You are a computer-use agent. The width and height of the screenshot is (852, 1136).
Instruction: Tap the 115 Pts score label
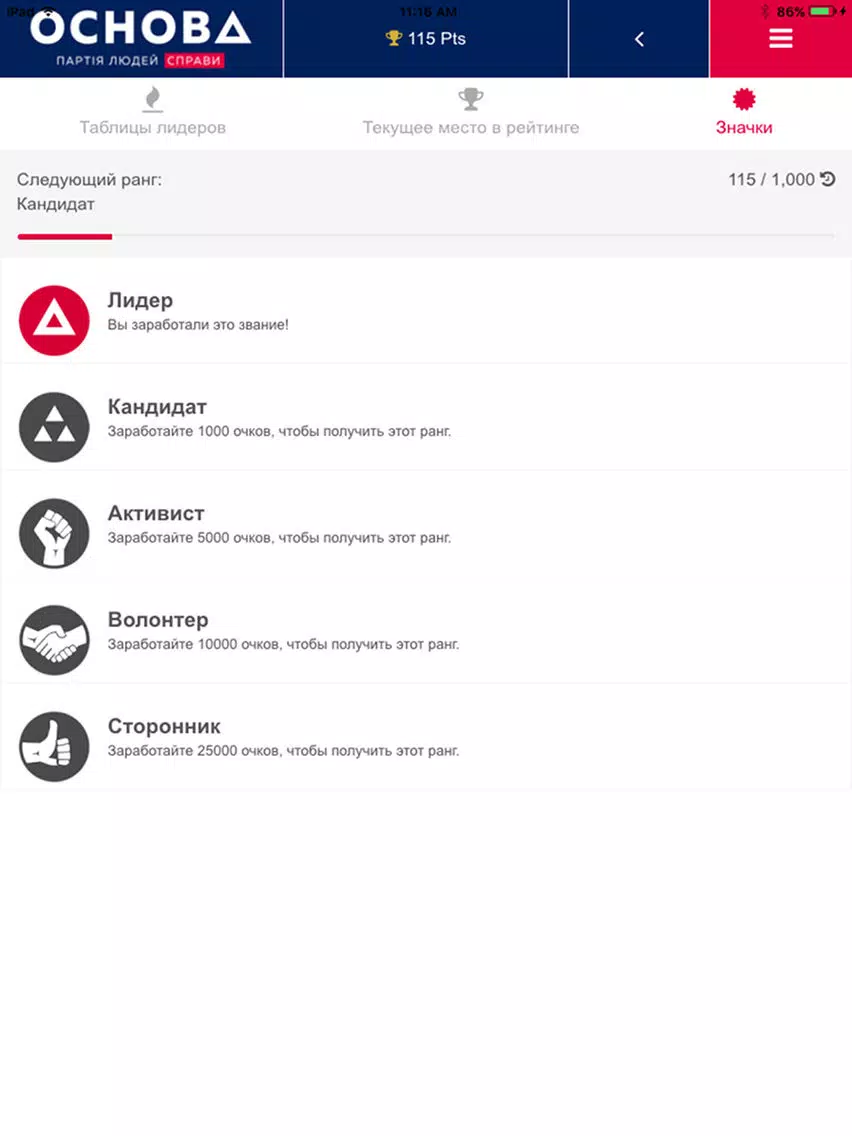437,38
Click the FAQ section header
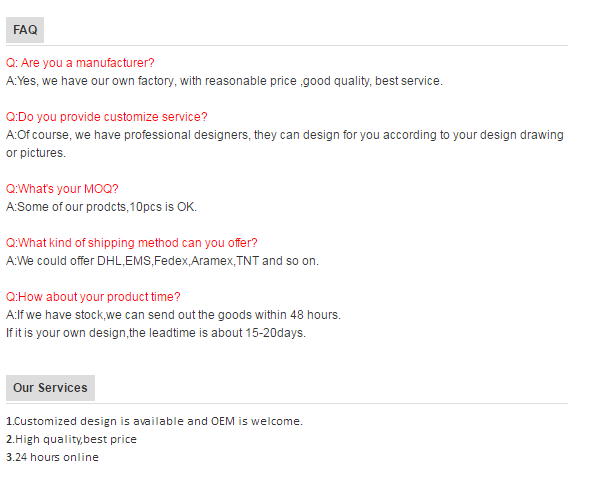This screenshot has height=489, width=592. pyautogui.click(x=25, y=30)
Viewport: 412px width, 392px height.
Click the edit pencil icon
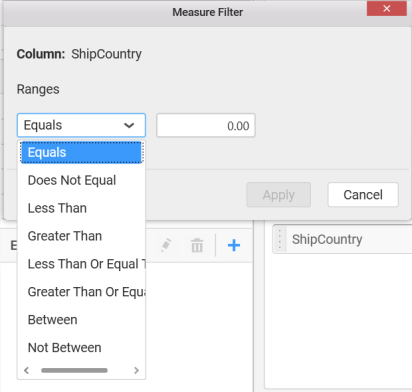coord(166,245)

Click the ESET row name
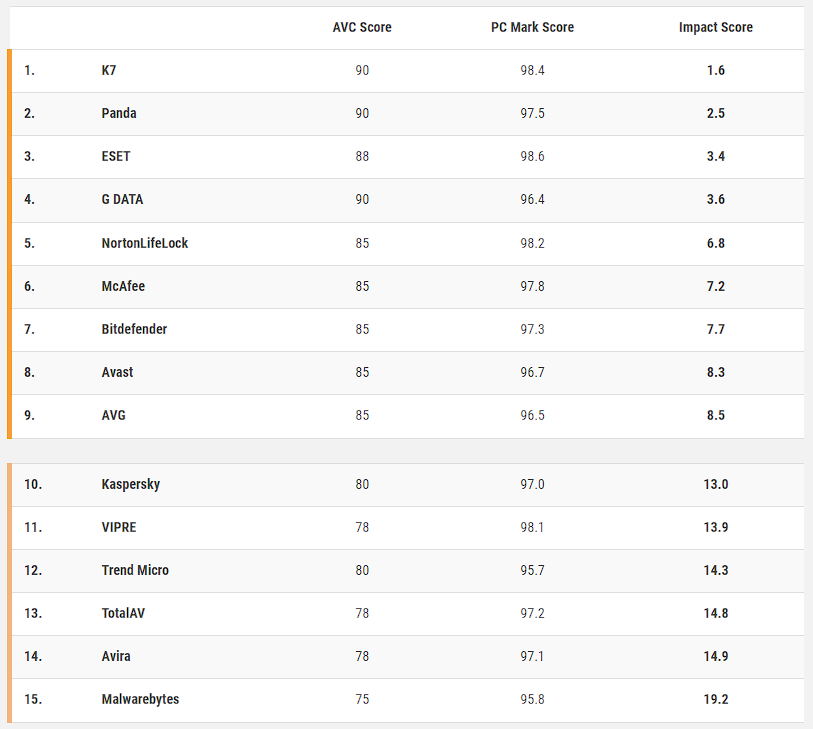[x=116, y=156]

========================================================================

Exercise requirements -> Retype the lines exactly. Begin at the one that holds "Viewport: 412px width, 392px height.", stop at the last line of the entries above, and drop the pictures.

Written reply ->
Viewport: 412px width, 392px height.
Click the edit pencil icon
coord(166,245)

Click the ESET row name
[x=116, y=156]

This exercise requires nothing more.